Consumerizing Healthcare: Who’s the Boss?

Kyloon Chuah
Published in
3 min readJun 2, 2021


This is the first of a series of articles we are writing about our vision and motivation to enable a transformational change that will make healthcare massively better, for everyone.

On-demand, personalized, and predictable. These are the last things most Americans would attribute their healthcare (or more aptly known as sickcare) experience. As with most industries that are long overdue for disruption, many tried solving problems in healthcare from the inside out by making plausible yet incremental changes that aim to tweak a giant machinery to become slightly more efficient, a tiny bit at a time. [1]

Making patients the boss of their own healthcare journey.

Instead, WHAT IF we take a patient-first approach imagining a future where our healthcare experience is comparable to our expectations and interactions when using consumer-facing services like on-demand ride-hailing with Uber; one-click purchasing with Amazon; streaming highly relevant shows recommended by Netflix; all with a transparent pricing model? Can we then work backwards from these ideals and figure out what we need to build, in order to make our imagination into reality.

With a tabula rasa, one of the most important tenets is that we can align products and payers around the patient, from day one. Of course, this is easier said than done.

Starting from first principles and with a data-driven approach, our mission is to enable all stakeholders in the healthcare ecosystem to deliver measurably better health outcomes at scale. The contrarian argument on why it would be impossible to make healthcare affordable without compromising the quality of care isn’t entirely sound. Inefficiencies inevitably occur when the value chain is opaque, which subsequently leads to the rise of healthcare cost at an out-of-control pace evidenced in the last few decades. Surprise medical billing and increasing out-of-pocket costs are now common among Americans, where the majority have high-deductible health plans.

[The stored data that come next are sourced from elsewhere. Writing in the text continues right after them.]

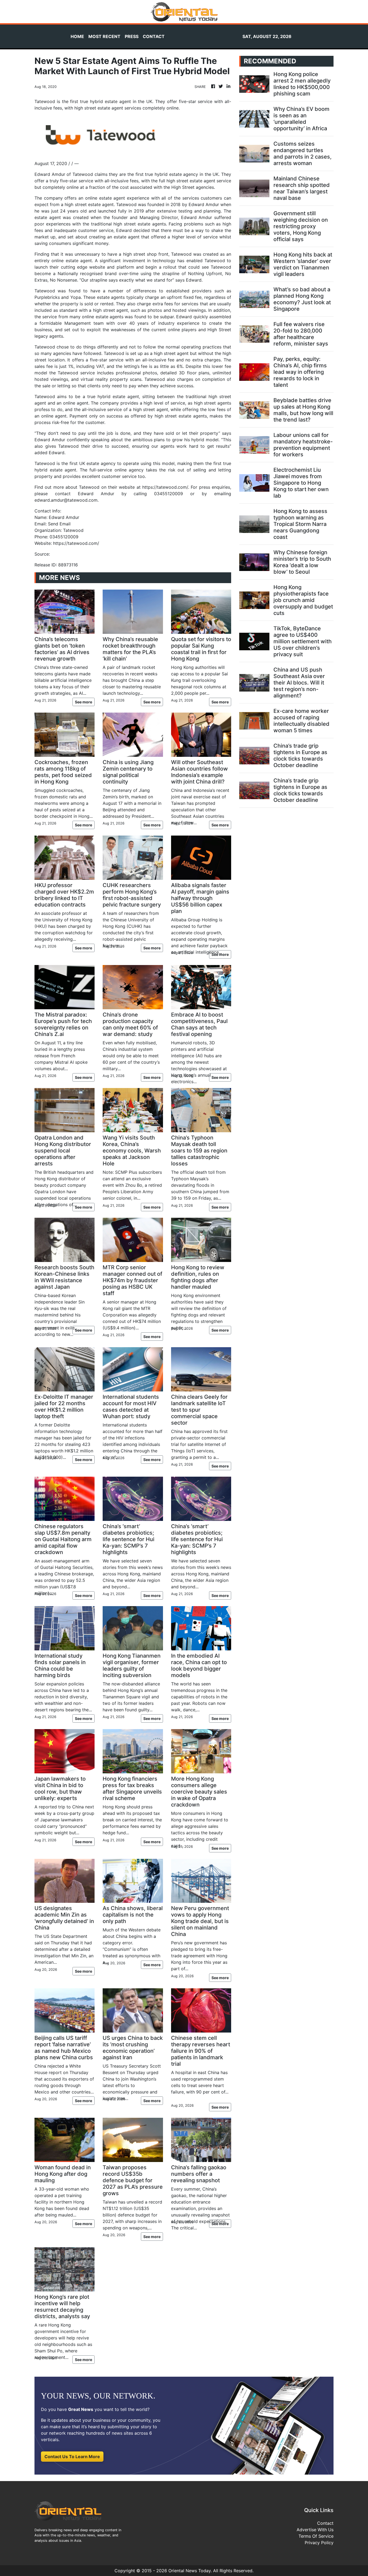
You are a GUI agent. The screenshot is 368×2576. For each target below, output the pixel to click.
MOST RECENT (104, 36)
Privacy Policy (319, 2542)
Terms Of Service (316, 2536)
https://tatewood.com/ (76, 543)
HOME (77, 36)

Credit: Jack Ziegler — New Yorker.

Question is, where do we go from here?

The value-based model we strive to achieve has been adopted in some form by a not too distant cousin of healthcare — dentistry — where price, transparency and outcome are largely aligned, in addition to a longitudinal care aspect where dentists are expected to steer patients in the direction of preventative care as opposed to only getting treatment when symptoms arise. Why should healthcare be any different?

At Veriteos, we are builders more than philosophers. As much as we argued a lot about what went wrong and the things that we wished for, we also spent a ton of time exploring and prototyping our platform approach, bringing together trailblazing partners that are aligned with our ambitious mission. We still have a lot to learn, hence we’re taking the long-term perspective in everything we do, believing there’s no shortcut in making a significant dent on the future of healthcare for the better.

“Rome wasn’t built in a day.”

Stay tuned for our next article about how we intend to do just that.

Thanks to Carlos Rodarte, Alex Vannoni and Abel Simon for reading drafts of this.


[1] Not trying to belittle the progress that have been made in healthcare so far, but clearly it is still not giving us the outcome we’d expect relative to the total healthcare spent as a function of GDP by the US relative to other developed countries.